[Stored data]
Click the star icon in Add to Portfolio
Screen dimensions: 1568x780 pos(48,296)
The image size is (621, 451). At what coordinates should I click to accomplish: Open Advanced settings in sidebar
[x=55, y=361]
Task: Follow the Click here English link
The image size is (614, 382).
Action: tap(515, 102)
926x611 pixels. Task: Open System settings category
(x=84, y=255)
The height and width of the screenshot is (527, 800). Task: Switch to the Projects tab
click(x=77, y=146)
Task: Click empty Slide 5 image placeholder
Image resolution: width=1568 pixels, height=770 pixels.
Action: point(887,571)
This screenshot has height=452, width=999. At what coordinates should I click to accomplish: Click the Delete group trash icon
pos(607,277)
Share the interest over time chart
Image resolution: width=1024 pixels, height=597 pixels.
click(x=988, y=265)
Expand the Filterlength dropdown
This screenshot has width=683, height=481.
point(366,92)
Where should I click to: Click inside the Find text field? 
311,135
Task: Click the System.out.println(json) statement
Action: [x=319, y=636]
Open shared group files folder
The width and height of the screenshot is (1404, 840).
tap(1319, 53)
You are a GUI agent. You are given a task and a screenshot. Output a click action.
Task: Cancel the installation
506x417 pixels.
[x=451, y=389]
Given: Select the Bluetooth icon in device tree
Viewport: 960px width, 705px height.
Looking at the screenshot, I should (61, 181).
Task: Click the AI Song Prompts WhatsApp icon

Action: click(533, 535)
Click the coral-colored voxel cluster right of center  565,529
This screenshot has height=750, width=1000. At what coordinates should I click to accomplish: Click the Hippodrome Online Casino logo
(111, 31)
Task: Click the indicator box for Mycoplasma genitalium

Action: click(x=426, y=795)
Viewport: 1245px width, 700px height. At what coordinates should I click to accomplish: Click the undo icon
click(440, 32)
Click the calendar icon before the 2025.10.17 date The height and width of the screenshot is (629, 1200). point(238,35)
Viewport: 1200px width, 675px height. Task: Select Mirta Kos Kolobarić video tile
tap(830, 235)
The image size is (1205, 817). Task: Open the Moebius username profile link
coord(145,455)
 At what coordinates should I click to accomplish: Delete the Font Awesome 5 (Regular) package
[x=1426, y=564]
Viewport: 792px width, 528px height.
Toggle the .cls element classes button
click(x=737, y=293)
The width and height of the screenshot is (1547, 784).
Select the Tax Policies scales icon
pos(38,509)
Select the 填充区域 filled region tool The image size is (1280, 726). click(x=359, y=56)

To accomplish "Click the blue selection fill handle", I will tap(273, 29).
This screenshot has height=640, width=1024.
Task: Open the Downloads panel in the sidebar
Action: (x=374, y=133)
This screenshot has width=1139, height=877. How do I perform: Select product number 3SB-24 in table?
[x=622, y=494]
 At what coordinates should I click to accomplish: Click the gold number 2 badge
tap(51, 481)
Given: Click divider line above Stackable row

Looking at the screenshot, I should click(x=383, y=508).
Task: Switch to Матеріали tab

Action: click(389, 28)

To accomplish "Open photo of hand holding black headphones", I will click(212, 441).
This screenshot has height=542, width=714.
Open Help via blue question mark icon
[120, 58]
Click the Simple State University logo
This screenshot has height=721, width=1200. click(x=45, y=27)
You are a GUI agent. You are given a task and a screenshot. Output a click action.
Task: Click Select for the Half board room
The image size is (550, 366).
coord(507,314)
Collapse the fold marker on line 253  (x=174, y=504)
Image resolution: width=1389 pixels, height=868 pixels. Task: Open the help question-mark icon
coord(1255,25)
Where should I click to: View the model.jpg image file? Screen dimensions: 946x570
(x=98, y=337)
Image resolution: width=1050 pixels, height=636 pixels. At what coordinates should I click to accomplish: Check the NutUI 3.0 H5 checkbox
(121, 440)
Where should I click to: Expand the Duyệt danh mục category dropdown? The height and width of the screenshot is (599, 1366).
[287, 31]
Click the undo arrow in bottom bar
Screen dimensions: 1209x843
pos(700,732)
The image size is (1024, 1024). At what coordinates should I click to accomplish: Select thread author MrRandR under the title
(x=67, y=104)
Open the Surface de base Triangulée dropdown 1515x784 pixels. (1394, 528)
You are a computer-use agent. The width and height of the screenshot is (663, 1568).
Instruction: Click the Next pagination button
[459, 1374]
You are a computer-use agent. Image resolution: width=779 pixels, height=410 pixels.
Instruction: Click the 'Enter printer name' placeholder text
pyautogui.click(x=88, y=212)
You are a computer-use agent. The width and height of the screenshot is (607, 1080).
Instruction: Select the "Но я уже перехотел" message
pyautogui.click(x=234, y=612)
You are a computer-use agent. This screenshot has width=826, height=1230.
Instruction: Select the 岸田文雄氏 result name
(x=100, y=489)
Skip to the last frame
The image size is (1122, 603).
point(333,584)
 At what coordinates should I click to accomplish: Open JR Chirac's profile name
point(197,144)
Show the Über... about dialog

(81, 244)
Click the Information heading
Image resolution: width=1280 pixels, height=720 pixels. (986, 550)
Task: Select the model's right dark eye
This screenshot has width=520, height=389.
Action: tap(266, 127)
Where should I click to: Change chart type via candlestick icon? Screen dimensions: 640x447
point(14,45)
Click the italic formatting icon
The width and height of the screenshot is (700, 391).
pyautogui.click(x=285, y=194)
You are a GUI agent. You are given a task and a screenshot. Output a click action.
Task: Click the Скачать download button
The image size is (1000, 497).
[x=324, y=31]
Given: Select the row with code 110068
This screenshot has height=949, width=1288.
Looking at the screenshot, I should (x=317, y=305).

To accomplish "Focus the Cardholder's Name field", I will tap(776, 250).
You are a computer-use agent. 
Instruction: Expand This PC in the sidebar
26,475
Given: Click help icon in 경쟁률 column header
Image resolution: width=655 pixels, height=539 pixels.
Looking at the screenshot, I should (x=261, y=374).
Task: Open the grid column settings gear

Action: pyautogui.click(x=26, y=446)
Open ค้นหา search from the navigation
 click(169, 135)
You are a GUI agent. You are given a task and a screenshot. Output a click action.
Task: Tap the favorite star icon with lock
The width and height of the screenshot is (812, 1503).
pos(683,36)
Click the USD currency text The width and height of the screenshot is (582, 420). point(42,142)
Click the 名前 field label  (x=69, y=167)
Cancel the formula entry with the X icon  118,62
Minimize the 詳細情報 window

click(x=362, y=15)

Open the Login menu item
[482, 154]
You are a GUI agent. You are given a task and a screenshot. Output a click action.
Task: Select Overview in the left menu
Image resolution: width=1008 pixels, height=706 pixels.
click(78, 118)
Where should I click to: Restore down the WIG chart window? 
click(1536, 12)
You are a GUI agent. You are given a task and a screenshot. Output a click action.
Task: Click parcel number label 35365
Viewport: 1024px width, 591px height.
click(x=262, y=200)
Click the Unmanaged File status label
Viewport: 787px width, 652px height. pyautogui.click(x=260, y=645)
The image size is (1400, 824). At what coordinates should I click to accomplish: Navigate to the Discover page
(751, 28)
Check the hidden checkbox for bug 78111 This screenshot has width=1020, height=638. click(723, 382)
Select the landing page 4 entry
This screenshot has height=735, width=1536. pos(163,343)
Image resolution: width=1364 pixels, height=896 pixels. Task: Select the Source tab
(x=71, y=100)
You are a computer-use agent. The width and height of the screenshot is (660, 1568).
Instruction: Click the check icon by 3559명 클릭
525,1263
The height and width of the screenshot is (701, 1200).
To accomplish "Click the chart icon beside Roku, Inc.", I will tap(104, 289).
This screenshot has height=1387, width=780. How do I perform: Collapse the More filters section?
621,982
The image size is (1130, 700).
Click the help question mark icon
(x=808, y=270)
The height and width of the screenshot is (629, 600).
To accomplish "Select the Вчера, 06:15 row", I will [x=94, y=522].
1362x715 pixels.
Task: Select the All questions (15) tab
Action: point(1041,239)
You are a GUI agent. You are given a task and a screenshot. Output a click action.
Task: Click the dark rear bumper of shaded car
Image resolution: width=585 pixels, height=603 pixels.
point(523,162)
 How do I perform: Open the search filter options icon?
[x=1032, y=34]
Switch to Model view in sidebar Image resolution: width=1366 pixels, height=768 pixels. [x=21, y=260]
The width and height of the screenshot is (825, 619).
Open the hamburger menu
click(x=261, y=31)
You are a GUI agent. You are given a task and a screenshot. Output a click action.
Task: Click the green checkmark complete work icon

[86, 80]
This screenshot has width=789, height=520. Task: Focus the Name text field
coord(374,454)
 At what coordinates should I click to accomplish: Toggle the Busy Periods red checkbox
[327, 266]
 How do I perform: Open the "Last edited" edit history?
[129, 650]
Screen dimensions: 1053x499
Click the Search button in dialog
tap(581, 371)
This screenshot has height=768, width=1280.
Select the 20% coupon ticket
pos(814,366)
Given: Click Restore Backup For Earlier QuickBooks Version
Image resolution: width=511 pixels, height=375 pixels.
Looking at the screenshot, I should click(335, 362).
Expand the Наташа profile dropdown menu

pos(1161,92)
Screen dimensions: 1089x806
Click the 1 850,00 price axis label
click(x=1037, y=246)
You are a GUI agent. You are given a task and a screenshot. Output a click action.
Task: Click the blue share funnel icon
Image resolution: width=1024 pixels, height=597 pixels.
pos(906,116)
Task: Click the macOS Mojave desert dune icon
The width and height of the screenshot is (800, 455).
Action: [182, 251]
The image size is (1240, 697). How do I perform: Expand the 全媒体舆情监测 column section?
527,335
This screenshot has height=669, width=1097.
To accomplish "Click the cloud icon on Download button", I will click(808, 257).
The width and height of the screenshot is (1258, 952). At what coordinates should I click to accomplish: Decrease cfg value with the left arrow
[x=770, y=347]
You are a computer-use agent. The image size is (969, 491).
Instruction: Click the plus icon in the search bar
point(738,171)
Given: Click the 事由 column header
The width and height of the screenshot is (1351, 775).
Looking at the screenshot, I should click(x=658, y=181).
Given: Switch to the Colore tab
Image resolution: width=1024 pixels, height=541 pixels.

#### TRY IT:
From the entries above, collect every line with the string "dark" in it.

#### WRITTEN ANSWER:
Task: Select the model's right dark eye
Task: Click the dark rear bumper of shaded car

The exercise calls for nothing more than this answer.